Cumulative effect of Government document destroys the credibility of Widgery Report

The individual pieces of investigation and challenges to the findings of the Widgery Report by various academics, experts and…

The individual pieces of investigation and challenges to the findings of the Widgery Report by various academics, experts and journalists have cast doubt on the report's reliability over the years. Put together into one volume in the Government report published yesterday, their effect on the credibility of the report appears devastating.

The evidence in the Government document is entirely consistent with the relatives' version of what happened that day: that British soldiers opened fire on unarmed civilians without warning, that they shot dead some of the wounded and planted nail bombs on victims to allow them attempt afterwards to justify the killings.

It further contains evidence that the Widgery Tribunal staff concealed material evidence from relatives of the dead; fabricated evidence; ignored evidence which contradicted that of the soldiers and were biased in favour of the British army and against the deceased.

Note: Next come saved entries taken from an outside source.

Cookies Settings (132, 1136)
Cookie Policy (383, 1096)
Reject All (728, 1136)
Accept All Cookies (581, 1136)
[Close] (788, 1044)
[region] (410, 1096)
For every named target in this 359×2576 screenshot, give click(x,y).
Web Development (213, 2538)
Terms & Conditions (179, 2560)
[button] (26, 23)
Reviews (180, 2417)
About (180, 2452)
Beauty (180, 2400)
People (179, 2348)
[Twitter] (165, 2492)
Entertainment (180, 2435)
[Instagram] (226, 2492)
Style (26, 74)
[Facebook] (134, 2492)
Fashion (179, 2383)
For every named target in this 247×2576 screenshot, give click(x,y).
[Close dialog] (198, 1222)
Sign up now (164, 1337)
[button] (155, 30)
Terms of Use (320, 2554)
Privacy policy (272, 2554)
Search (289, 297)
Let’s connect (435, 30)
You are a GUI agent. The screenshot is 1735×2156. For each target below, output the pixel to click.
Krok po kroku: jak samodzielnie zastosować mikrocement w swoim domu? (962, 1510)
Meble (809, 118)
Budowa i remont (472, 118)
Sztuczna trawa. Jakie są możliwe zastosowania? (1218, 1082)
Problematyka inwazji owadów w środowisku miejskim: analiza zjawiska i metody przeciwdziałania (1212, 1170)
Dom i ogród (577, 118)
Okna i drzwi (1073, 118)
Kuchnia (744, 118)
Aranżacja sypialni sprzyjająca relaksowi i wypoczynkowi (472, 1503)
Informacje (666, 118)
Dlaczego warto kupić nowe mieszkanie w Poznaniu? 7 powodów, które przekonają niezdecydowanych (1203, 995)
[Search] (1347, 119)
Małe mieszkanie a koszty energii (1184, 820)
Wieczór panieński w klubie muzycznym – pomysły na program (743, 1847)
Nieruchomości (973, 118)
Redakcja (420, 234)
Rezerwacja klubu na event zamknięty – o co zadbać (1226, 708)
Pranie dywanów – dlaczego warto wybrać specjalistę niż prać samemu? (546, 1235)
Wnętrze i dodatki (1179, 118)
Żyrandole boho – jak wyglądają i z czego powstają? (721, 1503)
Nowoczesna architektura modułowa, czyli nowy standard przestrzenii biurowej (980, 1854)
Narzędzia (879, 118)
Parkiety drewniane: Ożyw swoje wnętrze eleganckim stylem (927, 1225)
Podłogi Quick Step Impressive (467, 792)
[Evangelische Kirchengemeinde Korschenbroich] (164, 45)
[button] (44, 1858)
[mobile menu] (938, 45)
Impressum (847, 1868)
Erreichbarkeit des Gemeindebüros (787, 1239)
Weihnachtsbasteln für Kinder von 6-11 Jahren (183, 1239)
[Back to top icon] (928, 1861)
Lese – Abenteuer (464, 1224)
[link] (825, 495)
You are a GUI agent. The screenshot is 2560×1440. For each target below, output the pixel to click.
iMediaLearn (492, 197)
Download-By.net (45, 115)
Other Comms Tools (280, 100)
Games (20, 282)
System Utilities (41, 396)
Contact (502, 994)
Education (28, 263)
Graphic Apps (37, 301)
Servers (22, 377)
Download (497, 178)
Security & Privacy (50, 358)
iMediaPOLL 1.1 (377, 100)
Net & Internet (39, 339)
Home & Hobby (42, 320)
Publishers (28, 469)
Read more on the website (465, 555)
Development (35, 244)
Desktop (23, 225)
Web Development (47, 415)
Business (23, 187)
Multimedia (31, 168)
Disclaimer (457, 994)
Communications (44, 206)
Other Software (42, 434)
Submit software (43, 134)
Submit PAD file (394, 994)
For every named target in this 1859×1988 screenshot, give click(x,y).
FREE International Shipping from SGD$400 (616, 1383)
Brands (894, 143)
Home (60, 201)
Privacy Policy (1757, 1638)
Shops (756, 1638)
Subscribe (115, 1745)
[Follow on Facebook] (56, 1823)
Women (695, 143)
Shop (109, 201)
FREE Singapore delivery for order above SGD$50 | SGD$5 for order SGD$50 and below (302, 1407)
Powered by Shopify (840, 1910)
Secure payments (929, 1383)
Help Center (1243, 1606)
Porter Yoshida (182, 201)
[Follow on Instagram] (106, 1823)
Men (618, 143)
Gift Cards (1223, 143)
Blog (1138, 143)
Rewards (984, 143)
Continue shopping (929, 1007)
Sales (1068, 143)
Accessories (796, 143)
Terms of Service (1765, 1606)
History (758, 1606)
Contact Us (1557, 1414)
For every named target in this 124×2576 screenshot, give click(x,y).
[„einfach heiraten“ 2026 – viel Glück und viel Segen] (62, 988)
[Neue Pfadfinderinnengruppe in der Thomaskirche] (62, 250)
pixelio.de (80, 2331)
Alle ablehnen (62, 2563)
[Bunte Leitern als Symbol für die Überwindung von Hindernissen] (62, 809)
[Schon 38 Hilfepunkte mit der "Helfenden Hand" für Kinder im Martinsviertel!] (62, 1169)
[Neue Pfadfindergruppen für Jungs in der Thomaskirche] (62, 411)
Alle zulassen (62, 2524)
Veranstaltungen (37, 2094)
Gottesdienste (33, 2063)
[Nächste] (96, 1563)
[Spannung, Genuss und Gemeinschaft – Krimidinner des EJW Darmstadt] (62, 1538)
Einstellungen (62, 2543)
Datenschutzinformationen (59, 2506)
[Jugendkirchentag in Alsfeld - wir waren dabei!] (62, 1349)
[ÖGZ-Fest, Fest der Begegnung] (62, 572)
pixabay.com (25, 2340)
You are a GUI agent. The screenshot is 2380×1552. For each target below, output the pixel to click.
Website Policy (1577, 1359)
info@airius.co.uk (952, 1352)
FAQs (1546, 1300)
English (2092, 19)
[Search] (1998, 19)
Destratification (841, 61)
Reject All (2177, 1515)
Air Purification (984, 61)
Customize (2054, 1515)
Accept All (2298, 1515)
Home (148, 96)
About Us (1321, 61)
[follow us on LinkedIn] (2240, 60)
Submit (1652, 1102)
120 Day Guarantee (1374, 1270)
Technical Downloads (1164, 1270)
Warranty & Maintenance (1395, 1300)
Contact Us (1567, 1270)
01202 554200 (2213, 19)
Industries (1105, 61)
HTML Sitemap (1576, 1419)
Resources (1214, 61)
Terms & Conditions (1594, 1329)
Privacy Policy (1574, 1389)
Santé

As well as detailing evidence not considered by Widgery, the report goes through the Widgery Report, paragraph by paragraph, contradicting and challenging most of them. Lord Widgery's report is dismissed as "a startlingly inaccurate and partisan version of events, dramatically at odds with the experiences and observations of civilian eyewitnesses . . . It was inherently and apparently wilfully flawed, selective and unbalanced in its handling of the evidence to hand at the time."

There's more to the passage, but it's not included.